Building the Perfect PC Cabinet

Or: How I Learned To Stop Worrying and Love the Angle Grinder

by Chuck “PFunk” Bellows

 

Introduction

Gaming is an expensive hobby that can fill at least one corner of your house with clutter. Between wheels, joysticks, game CDs, manuals, replacement wheels for the first one you broke after trying to race Monza Junior in a ’78 Vette and three beers, it can really pile up. That was my problem. To compound it, I was working with a machine that state-of-the-art about three years ago. I hadn’t done any upgrading since the release of the Lock-On demo, and it showed. I needed a new machine, storage space, and to toss my Windows 98 legacy machine in the junk pile. I didn’t have enough time for the games I had, let alone ones I hadn’t played since the whole Y2K thing. Speaking of which, does anyone want seventeen cases of Spam and about 400 rounds of .30-06 ammo?

I knew I was going to have to complete this entire project all on my own. No help, no assistance. My son is two years old and can completely disassemble a DVD player in the time it takes to turn my back. This was, as a matter of course, part of the reason I was doing this. But more important, what I wanted to do involved the use of many tools, most of which could remove one or more of limbs unless I knew exactly what I was doing. I knew one thing. I wanted to avoid going here:

ER

But first, I had to get this past the accountant. This would not be easy.

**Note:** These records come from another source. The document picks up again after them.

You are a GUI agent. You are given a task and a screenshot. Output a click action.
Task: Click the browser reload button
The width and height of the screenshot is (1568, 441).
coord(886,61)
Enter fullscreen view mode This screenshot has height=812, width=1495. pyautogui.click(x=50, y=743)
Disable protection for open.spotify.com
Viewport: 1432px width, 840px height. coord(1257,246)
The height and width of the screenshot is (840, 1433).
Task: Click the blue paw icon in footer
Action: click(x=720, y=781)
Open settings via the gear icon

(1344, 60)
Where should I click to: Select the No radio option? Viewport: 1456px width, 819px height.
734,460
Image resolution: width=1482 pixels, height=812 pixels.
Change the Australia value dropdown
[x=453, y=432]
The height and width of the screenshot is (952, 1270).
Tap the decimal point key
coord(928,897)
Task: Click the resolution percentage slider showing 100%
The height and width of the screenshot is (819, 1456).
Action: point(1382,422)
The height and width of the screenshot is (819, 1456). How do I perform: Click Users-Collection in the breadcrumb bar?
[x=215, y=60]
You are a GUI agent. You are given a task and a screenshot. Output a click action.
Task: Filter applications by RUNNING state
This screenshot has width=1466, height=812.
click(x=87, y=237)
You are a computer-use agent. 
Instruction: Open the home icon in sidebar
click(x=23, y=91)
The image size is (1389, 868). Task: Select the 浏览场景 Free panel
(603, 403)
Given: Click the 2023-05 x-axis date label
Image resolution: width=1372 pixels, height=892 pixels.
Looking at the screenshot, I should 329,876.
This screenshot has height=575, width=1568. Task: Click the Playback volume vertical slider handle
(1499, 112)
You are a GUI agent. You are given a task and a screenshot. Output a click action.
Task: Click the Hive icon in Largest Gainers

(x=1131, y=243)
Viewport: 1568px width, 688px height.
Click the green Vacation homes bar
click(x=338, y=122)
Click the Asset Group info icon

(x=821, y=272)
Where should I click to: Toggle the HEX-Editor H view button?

Nervously, I adjusted my tie. Normally, I’m not allowed in here and I wanted my first visit to go smoothly. I’ve never asked for this much money for computer upgrades before and my sales pitch had to be good.

The accountant shifted through the sales papers, comparing prices to the available funds. Finally, she looked at me.

“And you want how much again?”

I cleared my throat. “(Cough) Um…about $1200 dollars, ma’am?”

“And how is this going to help us?”

“I’ll be better able to evaluate software and write articles on a part-time basis for SimHQ.” I fidgeted in my chair, quailing under her gaze.

“That project seems to be taking a lot of your time.”

“Eventually, I hope that this will be making the firm a little more money.”

“I would hope so, since it isn’t making us any money at all.” she consulted the papers and my ‘wish list’ again. “Very well, the expenditure is approved.”

“Thank you. You won’t regret this.”  I turned to leave before she spoke again:

“One more thing…”

“Yes, ma’am?”

“Go make sure the kids have cleaned the living room and are ready for their bath.”

Well, the exact exchange with my wife didn’t happen that way, but it was close. Site rules, FCC regulations, and my wife herself forbid reprinting what she said, but the end result was the same. I had a portion of our tax refund to spend on a major upgrade in computer hardware after three years of drought.